In recent years, all-inorganic perovskite cells (PSCs) have been widely studied by researchers because of their excellent thermal and optical stability. Among them, the CsPbIBr2 PSCs with carbon electrode have attracted extensive attention because of its excellent stability, low preparation difficulty, easy commercialization and low cost. However, the crystal quality of CsPbIBr2 film is poor. There are a large number of pinholes and surface defects (Pb2+ exposure), which will lead to internal short circuit and a large number of nonradiative recombination, thus affecting the photoelectric conversion efficiency (PCE). Although these problems can be improved by antisolvent engineering, the traditional antisolvent chlorobenzene (CB) and toluene (TL) are highly toxic and harmful to the environment. In this paper, isopropanol (IPA) is used as a green antisolvent to improve the quality of CsPbIBr2 films, and S2− with strong reducibility and passivation defects are successfully introduced into the CsPbIBr2 film surface by further adding thiourea as Lewis base to IPA (IPA-S). After the CsPbIBr2 films were treatment by IPA-S antisolvent, we successfully obtained high-quality CsPbIBr2 films with large grain size and no pinholes. Moreover, through XPS, PL, EIS and other tests, it is found that the S2− introduced by IPA-S can combine with the exposed Pb2+ on the CsPbIBr2 surface to passivate the defects, it is beneficial to reduce the non-radiative recombination and improve the transport capacity of carriers. Finally, the results of this paper prove that that the champion PCE of carbon based CsPbIBr2 PSCs treated with IPA-S antisolvent was 6.79%, which was nearly 30% higher than the original carbon based CsPbIBr2 PSCs.
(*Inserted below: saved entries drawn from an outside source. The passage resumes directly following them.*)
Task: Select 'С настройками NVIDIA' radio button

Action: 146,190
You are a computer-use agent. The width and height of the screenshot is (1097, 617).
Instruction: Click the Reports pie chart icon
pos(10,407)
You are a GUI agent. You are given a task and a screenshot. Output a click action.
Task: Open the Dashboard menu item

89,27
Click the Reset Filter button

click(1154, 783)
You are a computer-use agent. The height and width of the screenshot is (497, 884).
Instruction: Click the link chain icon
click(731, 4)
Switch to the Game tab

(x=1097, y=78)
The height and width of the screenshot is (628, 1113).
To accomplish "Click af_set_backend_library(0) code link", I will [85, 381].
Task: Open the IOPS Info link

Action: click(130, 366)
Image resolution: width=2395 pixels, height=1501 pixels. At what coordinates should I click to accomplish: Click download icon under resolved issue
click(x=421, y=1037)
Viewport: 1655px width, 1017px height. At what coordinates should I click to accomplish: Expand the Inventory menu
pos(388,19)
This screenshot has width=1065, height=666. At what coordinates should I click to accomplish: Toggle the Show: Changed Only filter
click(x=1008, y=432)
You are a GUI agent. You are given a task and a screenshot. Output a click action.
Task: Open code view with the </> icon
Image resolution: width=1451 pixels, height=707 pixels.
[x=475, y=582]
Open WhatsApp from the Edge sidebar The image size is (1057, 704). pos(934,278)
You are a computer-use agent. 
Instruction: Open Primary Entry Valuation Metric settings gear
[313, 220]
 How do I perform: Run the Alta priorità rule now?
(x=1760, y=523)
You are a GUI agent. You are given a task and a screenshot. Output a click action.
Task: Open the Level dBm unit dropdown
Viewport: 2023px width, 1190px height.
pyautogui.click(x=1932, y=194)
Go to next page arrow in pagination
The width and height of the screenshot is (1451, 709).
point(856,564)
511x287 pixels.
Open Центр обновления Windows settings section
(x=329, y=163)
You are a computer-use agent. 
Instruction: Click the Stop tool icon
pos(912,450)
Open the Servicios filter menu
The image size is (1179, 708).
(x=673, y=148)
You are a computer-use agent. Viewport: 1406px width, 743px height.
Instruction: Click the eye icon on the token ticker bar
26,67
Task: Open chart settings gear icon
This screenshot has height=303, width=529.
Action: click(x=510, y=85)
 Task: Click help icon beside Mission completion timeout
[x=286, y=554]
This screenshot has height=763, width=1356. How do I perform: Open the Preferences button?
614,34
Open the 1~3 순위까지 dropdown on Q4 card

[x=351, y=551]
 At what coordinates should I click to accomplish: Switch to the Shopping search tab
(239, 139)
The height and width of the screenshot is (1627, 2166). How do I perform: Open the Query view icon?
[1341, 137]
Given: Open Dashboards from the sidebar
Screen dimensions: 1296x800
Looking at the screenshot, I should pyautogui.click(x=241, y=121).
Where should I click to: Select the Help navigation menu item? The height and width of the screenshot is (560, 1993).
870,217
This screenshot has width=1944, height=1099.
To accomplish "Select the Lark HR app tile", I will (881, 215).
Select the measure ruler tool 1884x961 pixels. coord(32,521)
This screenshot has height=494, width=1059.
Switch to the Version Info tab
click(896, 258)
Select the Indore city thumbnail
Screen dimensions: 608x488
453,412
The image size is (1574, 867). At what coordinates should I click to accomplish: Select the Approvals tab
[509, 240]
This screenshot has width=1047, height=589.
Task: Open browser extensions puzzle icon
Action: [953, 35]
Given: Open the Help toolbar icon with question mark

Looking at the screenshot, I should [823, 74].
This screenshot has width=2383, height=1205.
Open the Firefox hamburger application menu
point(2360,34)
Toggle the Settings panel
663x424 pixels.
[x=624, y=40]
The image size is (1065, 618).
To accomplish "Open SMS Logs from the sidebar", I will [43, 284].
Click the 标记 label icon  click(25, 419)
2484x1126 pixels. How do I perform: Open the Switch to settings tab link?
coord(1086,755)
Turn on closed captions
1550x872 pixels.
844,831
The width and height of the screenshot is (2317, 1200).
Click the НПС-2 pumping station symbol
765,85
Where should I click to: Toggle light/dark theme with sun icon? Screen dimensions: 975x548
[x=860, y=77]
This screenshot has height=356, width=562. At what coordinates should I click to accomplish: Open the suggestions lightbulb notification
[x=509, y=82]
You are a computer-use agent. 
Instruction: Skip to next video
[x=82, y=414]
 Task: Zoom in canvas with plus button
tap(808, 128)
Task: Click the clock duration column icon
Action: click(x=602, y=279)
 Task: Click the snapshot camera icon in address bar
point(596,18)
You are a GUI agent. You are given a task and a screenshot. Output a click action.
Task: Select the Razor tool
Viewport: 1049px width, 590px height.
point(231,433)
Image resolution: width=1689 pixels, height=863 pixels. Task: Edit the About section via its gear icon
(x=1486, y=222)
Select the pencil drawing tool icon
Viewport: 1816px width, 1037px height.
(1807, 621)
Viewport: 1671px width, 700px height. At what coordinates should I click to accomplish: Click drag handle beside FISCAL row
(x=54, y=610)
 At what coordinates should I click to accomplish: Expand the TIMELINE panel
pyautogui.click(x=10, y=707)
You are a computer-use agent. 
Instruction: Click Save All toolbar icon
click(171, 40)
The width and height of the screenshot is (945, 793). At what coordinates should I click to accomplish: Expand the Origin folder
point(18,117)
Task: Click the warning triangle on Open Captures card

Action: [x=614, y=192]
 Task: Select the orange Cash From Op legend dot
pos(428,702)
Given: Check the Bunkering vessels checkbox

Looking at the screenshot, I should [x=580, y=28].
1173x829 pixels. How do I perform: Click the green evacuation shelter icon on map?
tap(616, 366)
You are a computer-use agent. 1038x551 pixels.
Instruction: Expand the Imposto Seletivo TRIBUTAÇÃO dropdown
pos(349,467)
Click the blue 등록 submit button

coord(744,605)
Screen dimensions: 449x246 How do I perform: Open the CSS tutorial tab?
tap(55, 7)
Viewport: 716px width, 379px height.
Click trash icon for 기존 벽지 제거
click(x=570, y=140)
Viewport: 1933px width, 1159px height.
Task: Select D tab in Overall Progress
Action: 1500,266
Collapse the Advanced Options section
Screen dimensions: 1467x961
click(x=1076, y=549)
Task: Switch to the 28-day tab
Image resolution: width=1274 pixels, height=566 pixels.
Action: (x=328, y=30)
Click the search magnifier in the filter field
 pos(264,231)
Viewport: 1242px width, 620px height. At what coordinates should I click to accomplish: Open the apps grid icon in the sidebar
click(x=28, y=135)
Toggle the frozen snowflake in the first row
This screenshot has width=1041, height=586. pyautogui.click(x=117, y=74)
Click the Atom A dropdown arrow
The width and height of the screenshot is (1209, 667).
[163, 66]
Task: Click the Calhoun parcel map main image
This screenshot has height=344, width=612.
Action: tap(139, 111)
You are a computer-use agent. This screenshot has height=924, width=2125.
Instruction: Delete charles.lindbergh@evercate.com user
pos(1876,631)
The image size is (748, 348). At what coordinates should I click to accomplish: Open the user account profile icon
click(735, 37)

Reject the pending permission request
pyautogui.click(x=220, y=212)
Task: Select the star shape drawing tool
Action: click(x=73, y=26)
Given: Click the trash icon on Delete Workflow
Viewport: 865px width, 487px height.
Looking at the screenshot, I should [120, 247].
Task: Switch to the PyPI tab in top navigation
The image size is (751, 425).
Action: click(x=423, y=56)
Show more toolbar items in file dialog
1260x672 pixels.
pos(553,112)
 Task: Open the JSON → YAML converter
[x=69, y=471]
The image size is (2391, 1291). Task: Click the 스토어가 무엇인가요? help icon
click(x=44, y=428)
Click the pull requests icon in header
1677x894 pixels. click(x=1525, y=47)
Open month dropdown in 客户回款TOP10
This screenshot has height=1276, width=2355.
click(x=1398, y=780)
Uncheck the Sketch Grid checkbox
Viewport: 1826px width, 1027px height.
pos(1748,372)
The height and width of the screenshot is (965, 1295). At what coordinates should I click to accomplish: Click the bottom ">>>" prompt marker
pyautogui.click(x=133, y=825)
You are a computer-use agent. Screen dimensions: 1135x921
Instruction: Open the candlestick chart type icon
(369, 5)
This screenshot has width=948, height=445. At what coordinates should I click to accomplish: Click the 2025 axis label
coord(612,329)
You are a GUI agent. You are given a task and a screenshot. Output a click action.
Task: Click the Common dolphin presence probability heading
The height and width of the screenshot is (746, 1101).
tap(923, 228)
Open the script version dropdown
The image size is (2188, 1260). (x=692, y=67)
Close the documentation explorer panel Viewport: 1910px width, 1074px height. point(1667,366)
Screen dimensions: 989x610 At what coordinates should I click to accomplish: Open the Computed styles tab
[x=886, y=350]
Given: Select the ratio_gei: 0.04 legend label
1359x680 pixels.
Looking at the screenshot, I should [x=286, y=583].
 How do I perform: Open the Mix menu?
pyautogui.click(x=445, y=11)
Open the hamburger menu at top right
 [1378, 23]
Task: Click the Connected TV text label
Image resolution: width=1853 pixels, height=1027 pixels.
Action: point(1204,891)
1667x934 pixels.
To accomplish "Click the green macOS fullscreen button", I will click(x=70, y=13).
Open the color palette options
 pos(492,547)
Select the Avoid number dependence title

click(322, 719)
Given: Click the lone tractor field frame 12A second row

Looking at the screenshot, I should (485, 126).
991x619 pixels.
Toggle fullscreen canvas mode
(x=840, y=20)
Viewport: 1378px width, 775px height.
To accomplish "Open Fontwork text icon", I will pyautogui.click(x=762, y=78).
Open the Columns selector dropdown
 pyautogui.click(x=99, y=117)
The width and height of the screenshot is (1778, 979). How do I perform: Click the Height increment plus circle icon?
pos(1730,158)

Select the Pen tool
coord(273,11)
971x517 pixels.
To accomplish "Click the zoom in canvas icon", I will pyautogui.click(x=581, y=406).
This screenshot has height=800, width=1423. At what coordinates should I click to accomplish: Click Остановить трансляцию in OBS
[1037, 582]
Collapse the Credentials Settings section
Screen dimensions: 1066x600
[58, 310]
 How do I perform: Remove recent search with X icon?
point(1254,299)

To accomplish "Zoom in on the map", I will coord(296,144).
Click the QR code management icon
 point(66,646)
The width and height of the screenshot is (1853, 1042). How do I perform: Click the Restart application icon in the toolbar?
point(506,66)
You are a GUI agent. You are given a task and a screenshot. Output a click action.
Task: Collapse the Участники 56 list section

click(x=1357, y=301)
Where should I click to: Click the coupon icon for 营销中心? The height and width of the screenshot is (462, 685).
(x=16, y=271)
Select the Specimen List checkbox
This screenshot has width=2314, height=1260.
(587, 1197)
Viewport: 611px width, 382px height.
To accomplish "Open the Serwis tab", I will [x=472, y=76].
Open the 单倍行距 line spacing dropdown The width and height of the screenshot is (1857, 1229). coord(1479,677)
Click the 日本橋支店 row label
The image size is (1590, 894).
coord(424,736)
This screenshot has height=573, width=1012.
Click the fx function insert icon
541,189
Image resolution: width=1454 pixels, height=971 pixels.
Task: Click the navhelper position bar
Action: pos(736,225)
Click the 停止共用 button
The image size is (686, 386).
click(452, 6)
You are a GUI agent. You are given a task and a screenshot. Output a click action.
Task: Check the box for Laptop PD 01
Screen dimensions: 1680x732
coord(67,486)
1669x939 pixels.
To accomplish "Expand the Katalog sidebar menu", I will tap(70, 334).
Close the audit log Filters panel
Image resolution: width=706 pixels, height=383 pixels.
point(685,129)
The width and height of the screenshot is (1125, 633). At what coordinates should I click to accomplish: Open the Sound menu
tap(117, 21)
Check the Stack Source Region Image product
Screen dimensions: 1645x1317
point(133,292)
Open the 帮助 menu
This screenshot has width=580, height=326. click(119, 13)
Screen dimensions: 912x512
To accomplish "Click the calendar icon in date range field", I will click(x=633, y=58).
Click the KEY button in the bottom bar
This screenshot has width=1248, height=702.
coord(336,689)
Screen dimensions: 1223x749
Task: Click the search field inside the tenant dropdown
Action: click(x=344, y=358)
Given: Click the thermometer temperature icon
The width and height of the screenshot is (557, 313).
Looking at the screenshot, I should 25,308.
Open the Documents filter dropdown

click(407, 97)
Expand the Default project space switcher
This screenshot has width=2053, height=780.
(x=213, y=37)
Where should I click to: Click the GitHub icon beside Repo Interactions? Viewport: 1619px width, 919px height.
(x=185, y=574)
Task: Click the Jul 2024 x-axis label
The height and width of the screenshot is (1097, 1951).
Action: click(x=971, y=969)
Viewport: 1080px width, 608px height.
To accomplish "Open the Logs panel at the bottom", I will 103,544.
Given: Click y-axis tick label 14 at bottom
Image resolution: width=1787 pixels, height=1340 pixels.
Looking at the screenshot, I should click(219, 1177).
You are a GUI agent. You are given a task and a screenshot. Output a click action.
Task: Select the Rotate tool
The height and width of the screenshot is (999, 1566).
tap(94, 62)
In addition, due to the strong reducibility of S2−, the carbon based CsPbIBr2 PSCs treated with isopropanol antisolvent added with thiourea can continue to work in air with 40% relative humidity, and the efficiency can remain 85% within 10 days. In order to improve the performance and stability of the all-inorganic PSCs, this paper provides a non-toxic, environmentally friendly and effective scheme.